Su familia ha resistido donde el Estado fracasó.
Guadalupe repite: “Aquí están mis manos, estoy limpia.”
Y esas manos —las mismas que lavaban pisos, que abrazaban hijos, que hoy sostienen la dignidad— son el testimonio más claro de su inocencia.
Manos que no matan ni dañan, sino que sostienen la memoria de un país que castiga a sus mujeres por atreverse a vivir con dignidad.
La violencia que el Estado no reconoce
Hablar de violencia vicaria no es un ejercicio teórico:
es nombrar el modo en que el Estado se convierte en cómplice de la agresión.
Cada funcionario que negó un traductor, que ignoró una prueba o que validó una mentira, repitió la violencia del hogar con sello institucional.
Guadalupe no fue juzgada: fue castigada por haber sobrevivido.

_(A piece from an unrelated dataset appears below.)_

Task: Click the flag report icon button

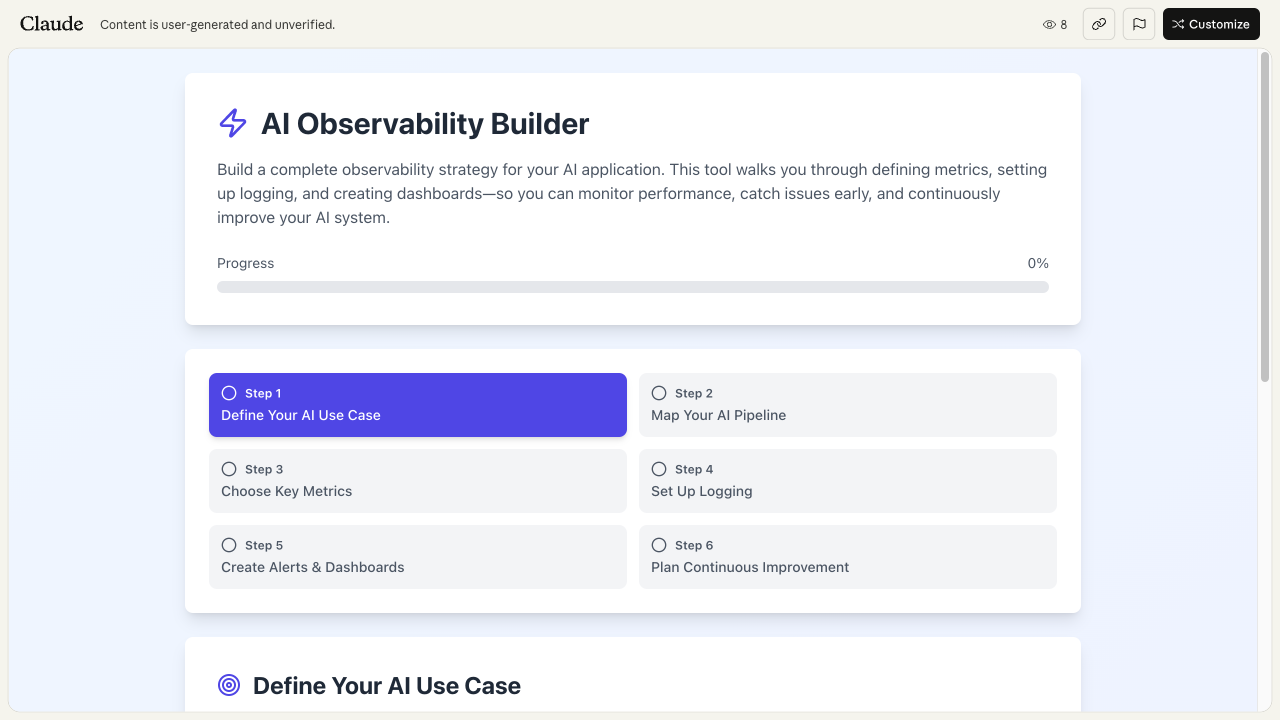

El caso de María Guadalupe González Martínez revela algo más profundo que una injusticia individual.
Muestra el rostro de un Estado que castiga la desobediencia femenina y que, al hacerlo, se destruye a sí mismo.
Porque cuando una mujer es condenada por pedir justicia,
cuando la ley usa a sus hijos para silenciarla,
y cuando el agresor sigue libre,
entonces la violencia ya no es excepción: es sistema.
No se trata solo de revisar una sentencia,
sino de reconocer la raíz del daño:
un aparato judicial que convirtió el dolor de una mujer en espectáculo de poder.
La historia de Guadalupe es el retrato de un país que aún no entiende
que la justicia sin ética es otra forma de violencia.